The Central Bank of Nigeria (CBN) has issued a strong denial of media reports claiming an extension of the recapitalization deadline for Bureau De Change (BDC) operators to December 31, 2025. The CBN’s acting Director of Corporate Communications, Mrs. Hakama Sidi-Ali, categorically dismissed the reports as false and misleading, emphasizing that the official deadline remains June 3, 2025, as previously communicated. This clarification comes amidst the CBN’s ongoing implementation of a new regulatory framework for BDCs, introduced in February 2024, which mandates higher capital requirements for operators.
The CBN’s statement unequivocally reiterates that no extension has been granted beyond the June 3, 2025, deadline. It urges the public, media outlets, and stakeholders to verify information regarding CBN policies through official channels, such as the bank’s website. This proactive approach aims to counter misinformation and ensure accurate dissemination of the bank’s policies, particularly concerning the BDC recapitalization process.
The recapitalization framework, introduced in February 2024, establishes two tiers of BDC operators with varying capital requirements.
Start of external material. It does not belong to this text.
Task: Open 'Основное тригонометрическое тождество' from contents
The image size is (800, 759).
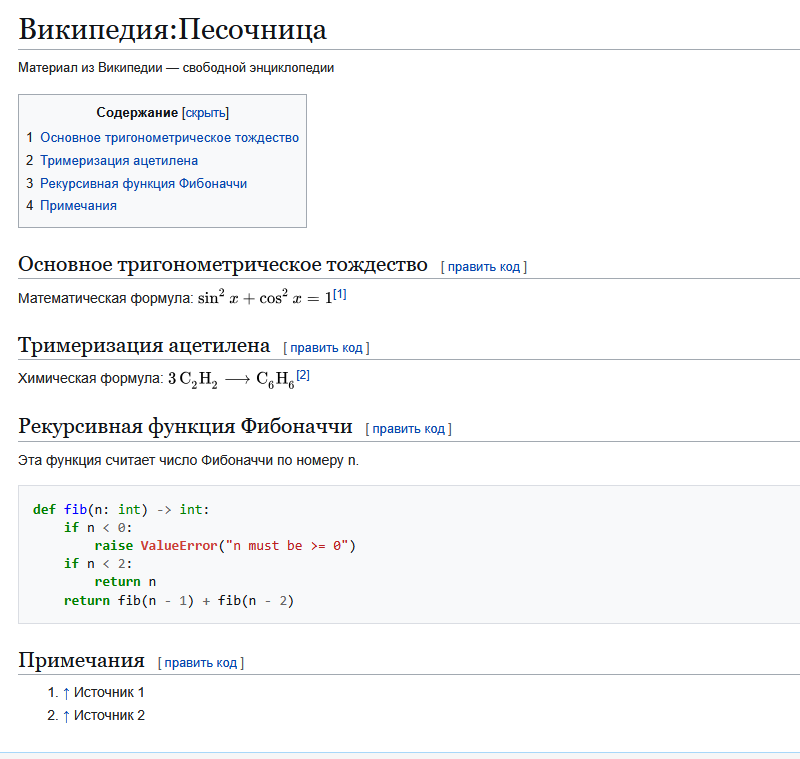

Tier-1 operators are mandated to have a minimum capital of N2 billion, while Tier-2 operators must maintain N500 million. This tiered structure reflects the CBN’s commitment to enhancing the stability and transparency of the foreign exchange market. The increased capital requirements aim to strengthen the financial capacity of BDCs and ensure their sustainable operation within the evolving regulatory landscape.
The CBN’s denial of the deadline extension follows media reports suggesting a reprieve for BDC operators struggling to meet the new capital threshold. The Association of Bureau De Change Operators of Nigeria (ABCON) had previously warned that a significant number of Nigerians could lose their livelihoods if BDCs were forced to close due to their inability to recapitalize. ABCON President, Aminu Gwadebe, revealed that less than 10 percent of its members had met the new requirements, highlighting the potential impact on employment within the sector.
The CBN, however, remains steadfast in its commitment to enforcing the new regulations, emphasizing its objective of fostering stability and transparency in the foreign exchange market. The bank is engaging with stakeholders to ensure compliance with the regulatory framework. This engagement is crucial for navigating the challenges of the recapitalization process and mitigating potential disruptions to the foreign exchange market. The CBN’s approach balances the need for enhanced regulatory oversight with the potential impact on livelihoods and the smooth functioning of the foreign exchange market.
The ongoing implementation of the new regulatory framework represents a significant development in Nigeria’s foreign exchange landscape. The CBN’s clarification on the recapitalization deadline underscores its commitment to effective communication and its resolve to maintain the integrity of the regulatory process. The bank recognizes the challenges faced by BDC operators in meeting the new requirements while simultaneously prioritizing its mandate to ensure a stable and transparent foreign exchange market. The unfolding situation highlights the complex interplay between regulatory objectives, economic realities, and potential social impacts in Nigeria’s dynamic financial sector.